Durant la journée qui a suivi l’annonce du premier ministre, Bernard Drainville, député de Lévis, ministre de l’Environnement, de la Lutte contre les changements climatiques, de la Faune et des Parcs, ministre responsable de la Stratégie maritime et ministre responsable de la région de la Chaudière-Appalaches, a répété à plusieurs reprises qu’il avait été surpris par l’annonce.
«C’est un choc, parce qu’il m’avait convaincu qu’il allait rester et aussi parce que je souhaitais qu’il reste. Dans le contexte de grandes instabilités que nous traversons avec le président américain, Donald Trump, et les conflits dans le monde, j’avais confiance qu’arriver à l’élection, les Québécois allaient se dire que oui, il a commis des erreurs, mais ce dont on a besoin, c’est un homme capable de gouverner en temps de crise», explique-t-il.
Pour l’avenir du parti, le député de Lévis veut que sa formation politique conserve ses «valeurs de base».
«Ce qui est important, c’est qu’on préserve l’identité du parti. Le parti, c’est deux choses, c’est l’économie et c’est nos valeurs d’identité. Il faut préserver ce courant nationaliste. On a besoin d’un parti nationaliste au Québec. Un parti pour qui le Québec passe en premier sans pour autant faire de référendum», ajoute-t-il.
Alors qu’il a passé les 24 heures suivant l’annonce à rendre hommage à son premier ministre, Bernard Drainville indique prendre maintenant un pas de recul et réfléchir à la suite des choses. Il réitère toutefois qu’il souhaite toujours être député de Lévis et se présenter aux prochaines élections dans la circonscription.
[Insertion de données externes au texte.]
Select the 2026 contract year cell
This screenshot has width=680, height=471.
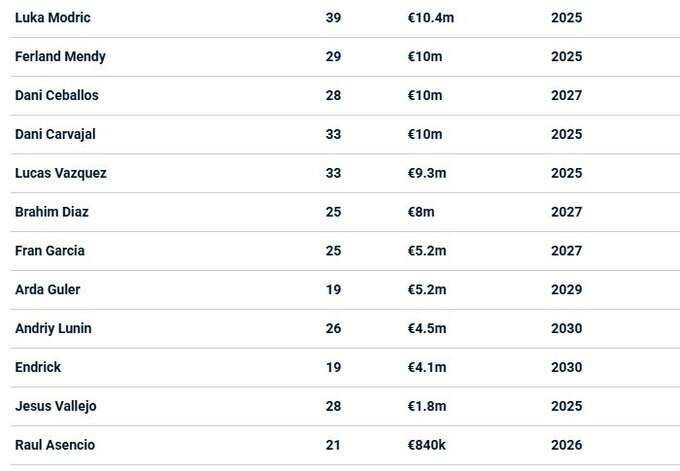(566, 445)
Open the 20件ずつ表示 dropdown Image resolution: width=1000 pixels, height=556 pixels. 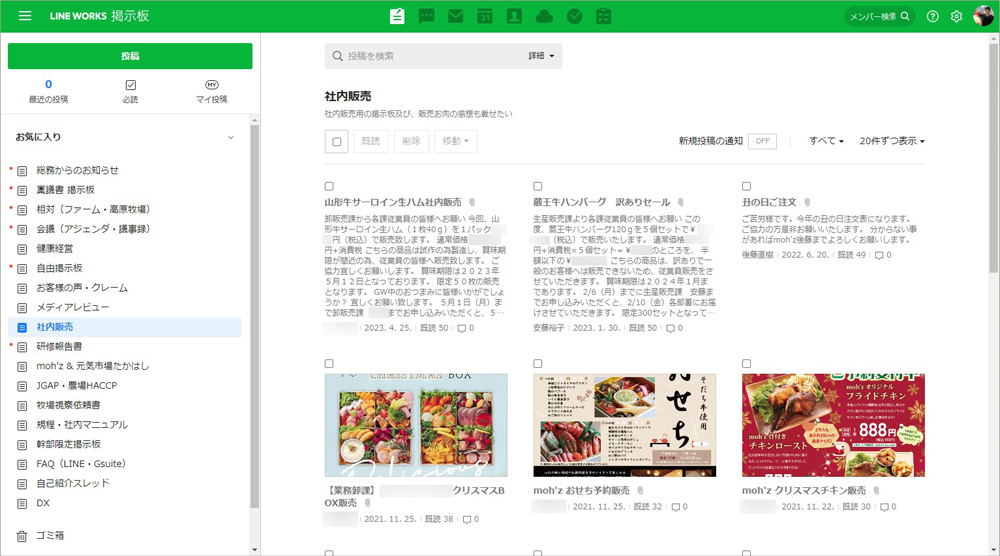(892, 141)
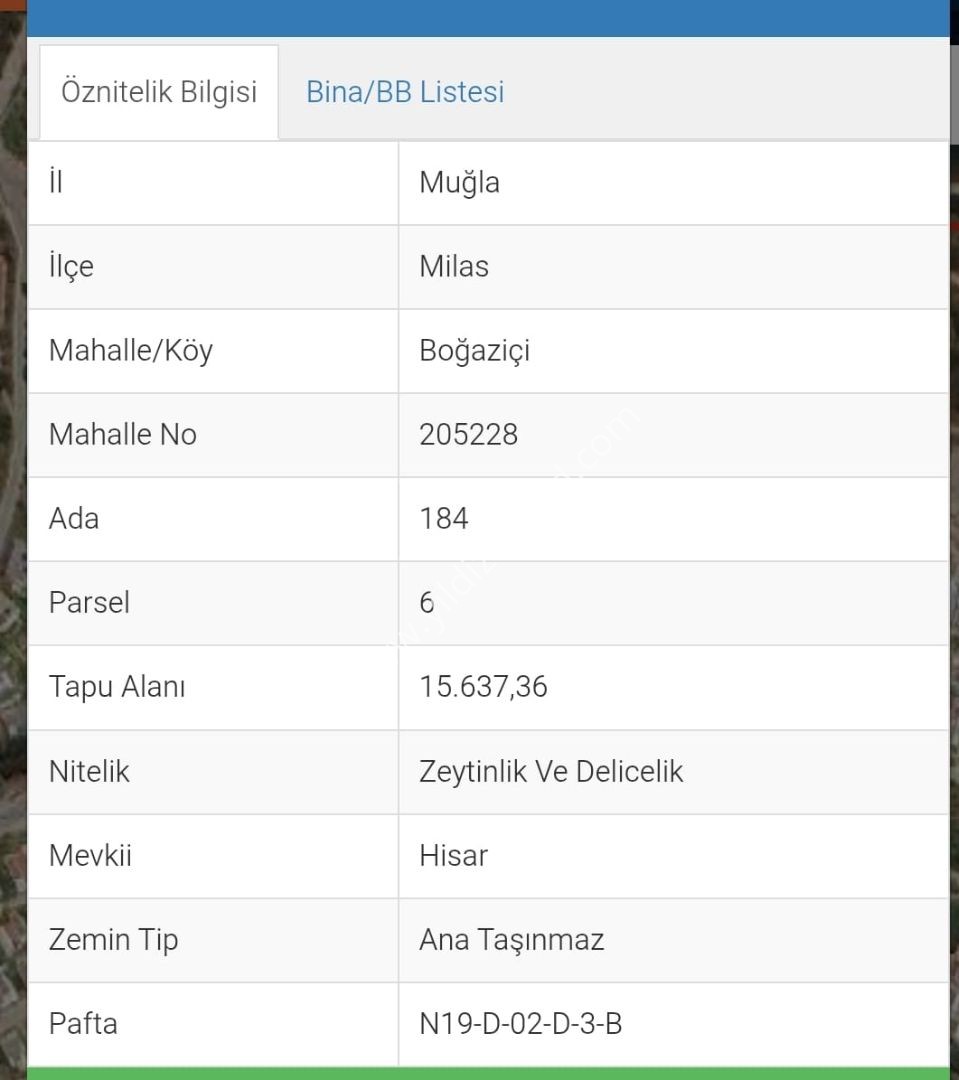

«J’ai déjà dit que je serai candidat dans Lévis et je persiste et signe. Je veux être candidat dans Lévis. Je travaille fort pour mon comté et je suis fier d’être député des gens de Lévis. J’ai plein de dossiers sur lesquels je travaille et j’aimerais ça les terminer et en entreprendre de nouveaux. Je veux participer à l’opération de réparation du lien de confiance», martèle le député de Lévis.
Optimiste pour la suite
Pour la députée de Bellechasse, Stéphanie Lachance, le portrait pour la suite se dessine déjà alors que certains de ses collègues commencent à réfléchir à leur candidature pour la chefferie du parti.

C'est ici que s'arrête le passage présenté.